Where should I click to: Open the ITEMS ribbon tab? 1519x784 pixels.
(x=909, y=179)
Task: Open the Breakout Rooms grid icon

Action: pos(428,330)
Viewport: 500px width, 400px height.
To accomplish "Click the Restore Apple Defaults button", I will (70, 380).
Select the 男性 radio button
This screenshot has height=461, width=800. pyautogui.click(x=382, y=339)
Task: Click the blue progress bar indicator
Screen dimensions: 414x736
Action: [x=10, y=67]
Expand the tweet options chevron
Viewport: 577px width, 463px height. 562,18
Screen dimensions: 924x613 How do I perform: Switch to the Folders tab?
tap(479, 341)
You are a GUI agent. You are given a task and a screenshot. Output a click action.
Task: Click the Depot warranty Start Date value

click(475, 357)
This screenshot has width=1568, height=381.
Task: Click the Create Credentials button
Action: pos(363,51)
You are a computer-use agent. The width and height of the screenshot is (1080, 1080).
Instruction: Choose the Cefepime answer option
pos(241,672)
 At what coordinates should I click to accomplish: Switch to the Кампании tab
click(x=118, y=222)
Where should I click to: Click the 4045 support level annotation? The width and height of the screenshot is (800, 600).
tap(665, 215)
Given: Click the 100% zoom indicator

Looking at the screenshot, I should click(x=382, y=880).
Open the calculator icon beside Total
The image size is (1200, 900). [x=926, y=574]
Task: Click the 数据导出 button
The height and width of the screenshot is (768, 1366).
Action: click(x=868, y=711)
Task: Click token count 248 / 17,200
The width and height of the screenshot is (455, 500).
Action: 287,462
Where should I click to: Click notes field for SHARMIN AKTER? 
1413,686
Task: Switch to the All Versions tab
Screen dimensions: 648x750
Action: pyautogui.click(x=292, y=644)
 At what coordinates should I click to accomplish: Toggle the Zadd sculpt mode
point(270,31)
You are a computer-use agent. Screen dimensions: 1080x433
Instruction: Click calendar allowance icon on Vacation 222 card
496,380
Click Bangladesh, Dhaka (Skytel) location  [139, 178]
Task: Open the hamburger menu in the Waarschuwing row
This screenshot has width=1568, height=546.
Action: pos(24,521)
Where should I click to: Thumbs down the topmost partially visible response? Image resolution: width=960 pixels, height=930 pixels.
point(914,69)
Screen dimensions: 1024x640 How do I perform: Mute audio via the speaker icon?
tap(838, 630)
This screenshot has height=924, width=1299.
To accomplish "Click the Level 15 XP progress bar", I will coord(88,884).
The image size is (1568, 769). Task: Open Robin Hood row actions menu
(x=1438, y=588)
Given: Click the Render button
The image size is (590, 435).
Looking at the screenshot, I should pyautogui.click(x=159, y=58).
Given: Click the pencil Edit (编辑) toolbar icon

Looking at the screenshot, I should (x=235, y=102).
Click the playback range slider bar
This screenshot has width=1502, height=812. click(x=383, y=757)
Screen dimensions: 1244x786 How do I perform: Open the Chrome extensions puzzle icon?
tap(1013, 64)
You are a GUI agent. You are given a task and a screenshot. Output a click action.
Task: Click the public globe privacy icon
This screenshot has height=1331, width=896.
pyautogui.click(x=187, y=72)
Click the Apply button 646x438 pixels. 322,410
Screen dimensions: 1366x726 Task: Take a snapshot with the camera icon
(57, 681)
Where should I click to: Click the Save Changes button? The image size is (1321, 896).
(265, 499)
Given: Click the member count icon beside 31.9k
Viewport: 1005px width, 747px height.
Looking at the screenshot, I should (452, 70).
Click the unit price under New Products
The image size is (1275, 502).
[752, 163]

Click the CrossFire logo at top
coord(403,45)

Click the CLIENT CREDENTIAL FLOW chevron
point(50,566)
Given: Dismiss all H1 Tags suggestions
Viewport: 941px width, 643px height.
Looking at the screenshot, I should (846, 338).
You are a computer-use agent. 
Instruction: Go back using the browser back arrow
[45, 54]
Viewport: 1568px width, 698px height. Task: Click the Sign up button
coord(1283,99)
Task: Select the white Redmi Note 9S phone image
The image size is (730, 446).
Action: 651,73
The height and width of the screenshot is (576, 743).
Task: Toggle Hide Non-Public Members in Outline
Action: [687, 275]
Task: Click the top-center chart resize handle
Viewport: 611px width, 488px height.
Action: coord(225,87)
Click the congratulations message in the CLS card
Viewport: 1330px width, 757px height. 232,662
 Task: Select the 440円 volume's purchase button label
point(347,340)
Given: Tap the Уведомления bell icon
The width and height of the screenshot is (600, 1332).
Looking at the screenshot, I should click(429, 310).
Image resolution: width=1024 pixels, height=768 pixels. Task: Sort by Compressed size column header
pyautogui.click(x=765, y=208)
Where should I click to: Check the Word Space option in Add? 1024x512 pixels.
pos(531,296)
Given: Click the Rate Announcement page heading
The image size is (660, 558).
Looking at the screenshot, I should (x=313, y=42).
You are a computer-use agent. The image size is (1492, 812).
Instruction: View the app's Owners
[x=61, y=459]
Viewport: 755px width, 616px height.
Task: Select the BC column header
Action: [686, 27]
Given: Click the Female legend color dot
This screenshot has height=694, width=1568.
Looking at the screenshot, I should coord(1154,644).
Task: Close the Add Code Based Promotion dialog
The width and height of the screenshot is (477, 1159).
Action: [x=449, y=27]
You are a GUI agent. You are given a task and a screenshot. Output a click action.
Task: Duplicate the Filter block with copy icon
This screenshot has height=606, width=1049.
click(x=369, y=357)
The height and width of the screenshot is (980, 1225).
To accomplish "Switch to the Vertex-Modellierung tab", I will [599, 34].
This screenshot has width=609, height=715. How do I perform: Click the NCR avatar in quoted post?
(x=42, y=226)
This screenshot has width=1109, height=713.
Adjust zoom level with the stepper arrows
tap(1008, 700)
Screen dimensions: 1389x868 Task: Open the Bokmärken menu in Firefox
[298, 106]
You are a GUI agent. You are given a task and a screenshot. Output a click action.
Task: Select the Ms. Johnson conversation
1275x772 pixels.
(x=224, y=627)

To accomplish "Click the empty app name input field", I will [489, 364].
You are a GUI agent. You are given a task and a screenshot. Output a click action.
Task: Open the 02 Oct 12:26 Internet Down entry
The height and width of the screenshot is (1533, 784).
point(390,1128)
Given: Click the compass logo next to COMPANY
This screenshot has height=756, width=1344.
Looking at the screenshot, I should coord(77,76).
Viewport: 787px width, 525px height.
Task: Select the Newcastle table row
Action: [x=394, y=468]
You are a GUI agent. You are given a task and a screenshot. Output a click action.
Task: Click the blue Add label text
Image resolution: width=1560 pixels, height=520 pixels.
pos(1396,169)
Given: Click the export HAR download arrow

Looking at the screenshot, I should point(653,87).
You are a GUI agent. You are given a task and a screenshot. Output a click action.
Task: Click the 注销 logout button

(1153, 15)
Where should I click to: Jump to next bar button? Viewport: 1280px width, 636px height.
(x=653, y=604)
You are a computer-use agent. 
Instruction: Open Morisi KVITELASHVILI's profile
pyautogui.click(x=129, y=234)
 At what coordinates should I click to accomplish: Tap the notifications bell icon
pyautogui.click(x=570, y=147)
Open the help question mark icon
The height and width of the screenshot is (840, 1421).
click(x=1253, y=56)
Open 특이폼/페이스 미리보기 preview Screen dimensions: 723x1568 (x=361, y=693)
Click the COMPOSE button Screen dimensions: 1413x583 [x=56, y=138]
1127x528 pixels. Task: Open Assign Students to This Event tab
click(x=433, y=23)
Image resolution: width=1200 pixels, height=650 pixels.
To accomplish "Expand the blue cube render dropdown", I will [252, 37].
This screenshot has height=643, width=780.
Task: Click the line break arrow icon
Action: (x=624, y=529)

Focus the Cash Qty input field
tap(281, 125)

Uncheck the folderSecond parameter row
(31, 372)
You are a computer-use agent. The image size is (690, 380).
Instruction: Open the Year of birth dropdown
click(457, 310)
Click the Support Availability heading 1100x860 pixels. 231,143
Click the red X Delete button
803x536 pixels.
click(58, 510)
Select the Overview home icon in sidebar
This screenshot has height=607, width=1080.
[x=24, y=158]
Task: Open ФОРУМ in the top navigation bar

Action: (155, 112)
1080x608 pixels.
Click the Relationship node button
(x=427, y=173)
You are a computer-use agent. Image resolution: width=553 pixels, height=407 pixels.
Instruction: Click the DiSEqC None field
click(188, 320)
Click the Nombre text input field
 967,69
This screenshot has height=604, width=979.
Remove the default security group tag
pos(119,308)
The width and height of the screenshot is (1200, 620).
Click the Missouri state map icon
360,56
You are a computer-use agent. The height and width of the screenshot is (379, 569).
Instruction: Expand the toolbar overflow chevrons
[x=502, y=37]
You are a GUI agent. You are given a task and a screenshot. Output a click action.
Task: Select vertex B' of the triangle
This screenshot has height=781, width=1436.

--*--

▶ Brief
Your answer should consist only of the lines above between the line holding "Task: Select the 440円" and the line holding "The height and width of the screenshot is (980, 1225).", inclusive, each transcribed exactly.

▶ Exercise answer
 Task: Select the 440円 volume's purchase button label
point(347,340)
Given: Tap the Уведомления bell icon
The width and height of the screenshot is (600, 1332).
Looking at the screenshot, I should click(429, 310).
Image resolution: width=1024 pixels, height=768 pixels. Task: Sort by Compressed size column header
pyautogui.click(x=765, y=208)
Where should I click to: Check the Word Space option in Add? 1024x512 pixels.
pos(531,296)
Given: Click the Rate Announcement page heading
The image size is (660, 558).
Looking at the screenshot, I should (x=313, y=42).
You are a computer-use agent. The image size is (1492, 812).
Instruction: View the app's Owners
[x=61, y=459]
Viewport: 755px width, 616px height.
Task: Select the BC column header
Action: [686, 27]
Given: Click the Female legend color dot
This screenshot has height=694, width=1568.
Looking at the screenshot, I should coord(1154,644).
Task: Close the Add Code Based Promotion dialog
The width and height of the screenshot is (477, 1159).
Action: [x=449, y=27]
You are a GUI agent. You are given a task and a screenshot. Output a click action.
Task: Duplicate the Filter block with copy icon
This screenshot has height=606, width=1049.
click(x=369, y=357)
The height and width of the screenshot is (980, 1225).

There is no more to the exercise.